▸ **THE TASK**: Reproduce the material verbatim, starting at the line containing "Task: Expand the" and continuing through the end of the material. Omit the pictures from your output.

[Data extracted from a collection]

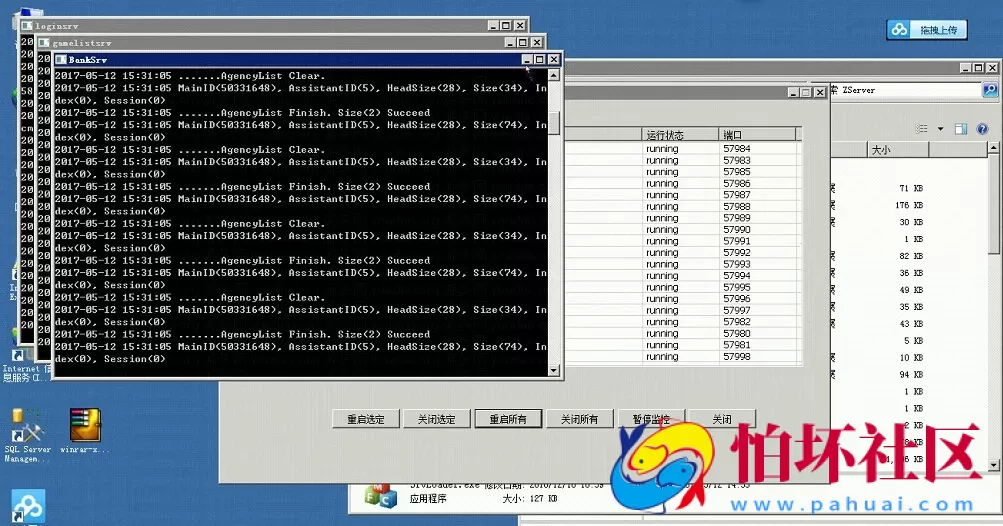Click the 关闭选定 button

pos(436,419)
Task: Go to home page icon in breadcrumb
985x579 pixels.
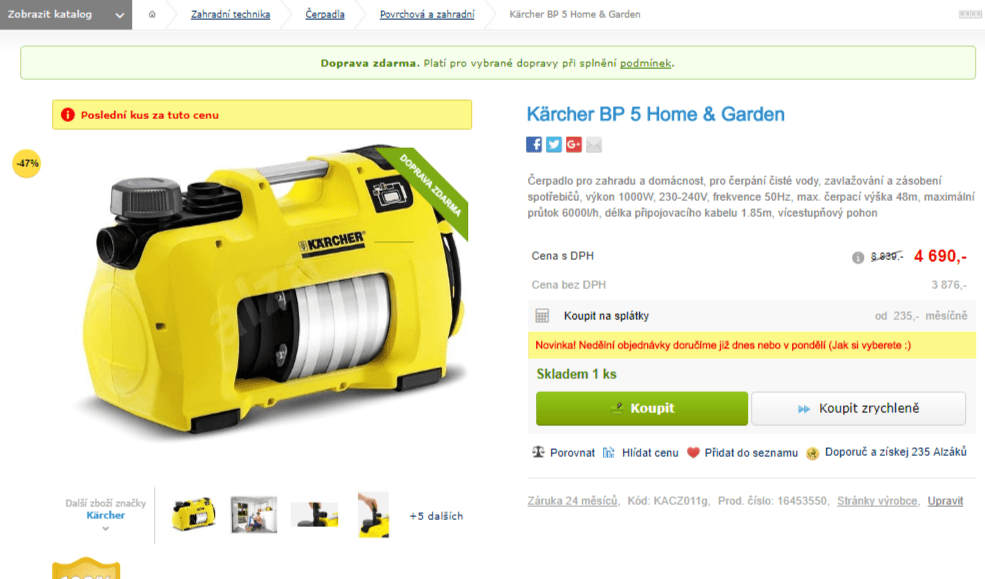Action: click(x=152, y=14)
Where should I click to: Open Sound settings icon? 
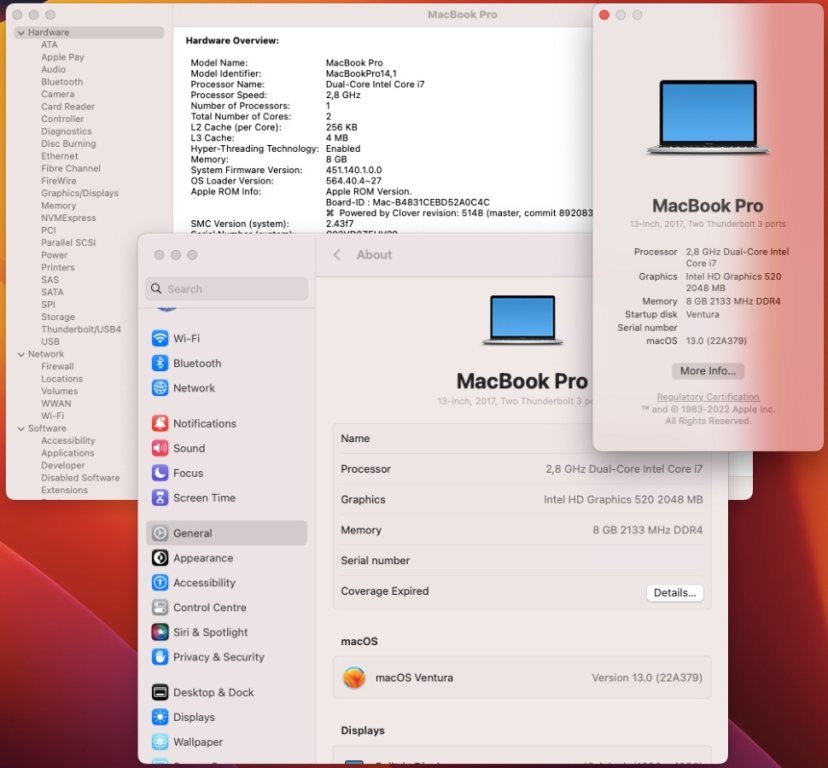[160, 449]
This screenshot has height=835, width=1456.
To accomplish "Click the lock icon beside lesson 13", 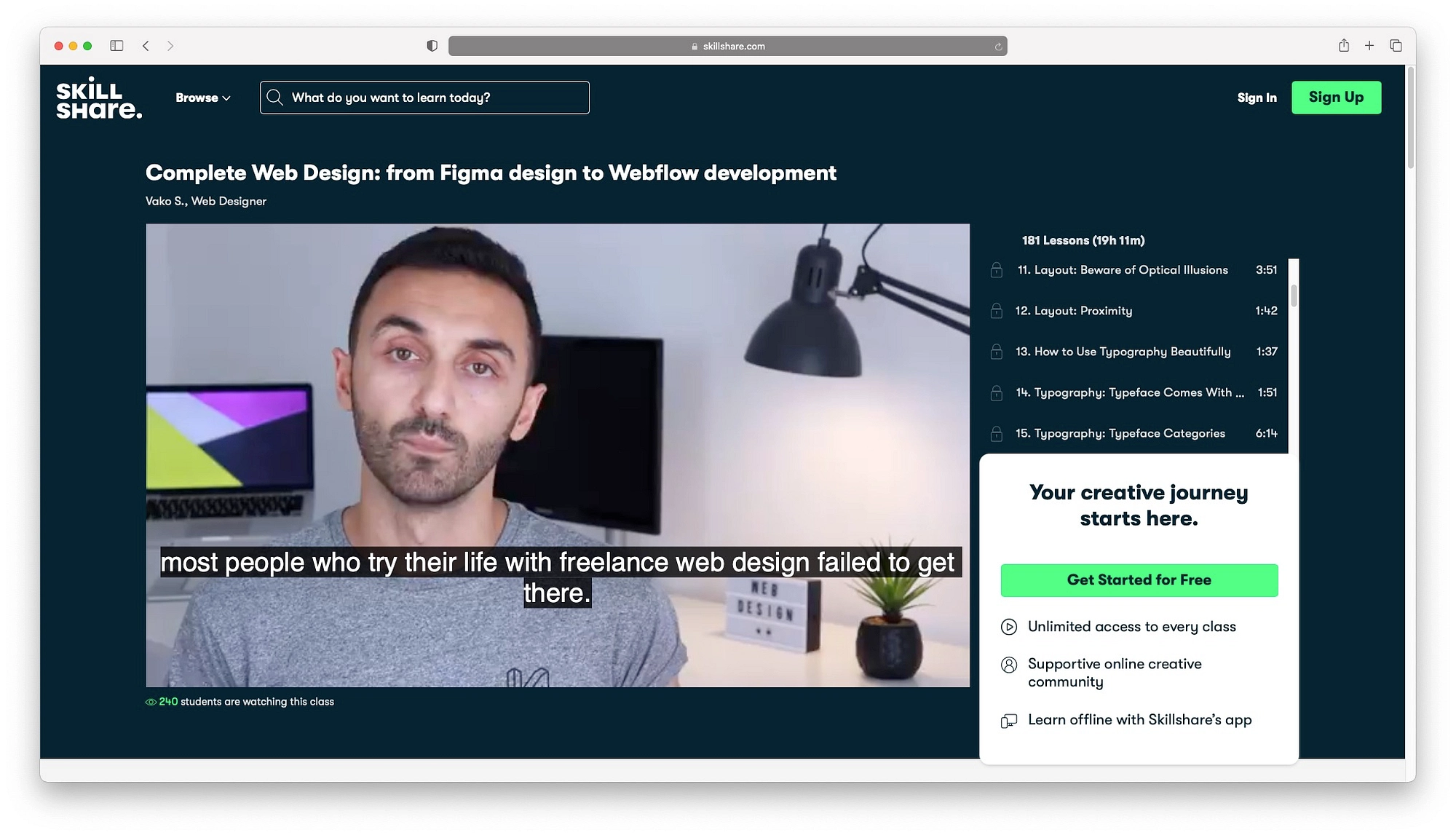I will click(997, 351).
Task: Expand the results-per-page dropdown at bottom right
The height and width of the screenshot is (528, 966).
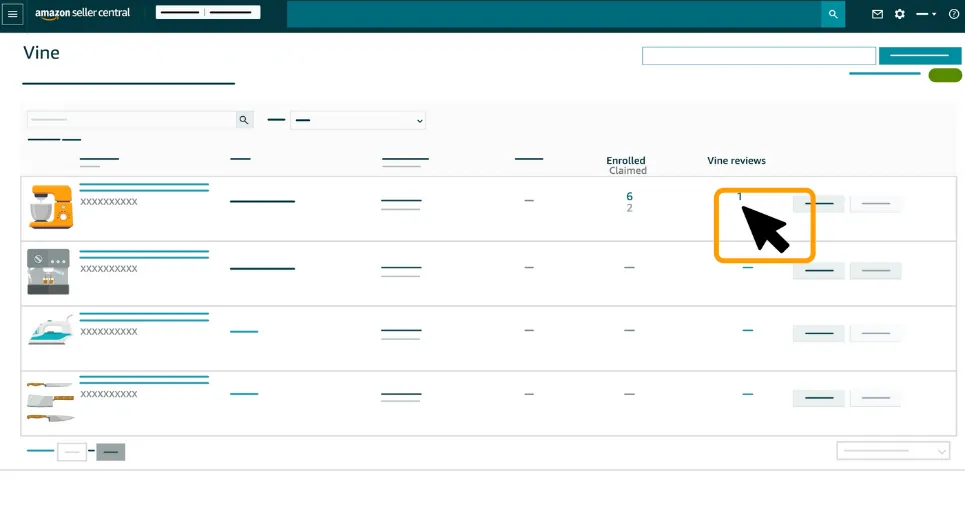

▸ **WRITTEN ANSWER**:
Task: Expand the results-per-page dropdown at bottom right
The height and width of the screenshot is (528, 966).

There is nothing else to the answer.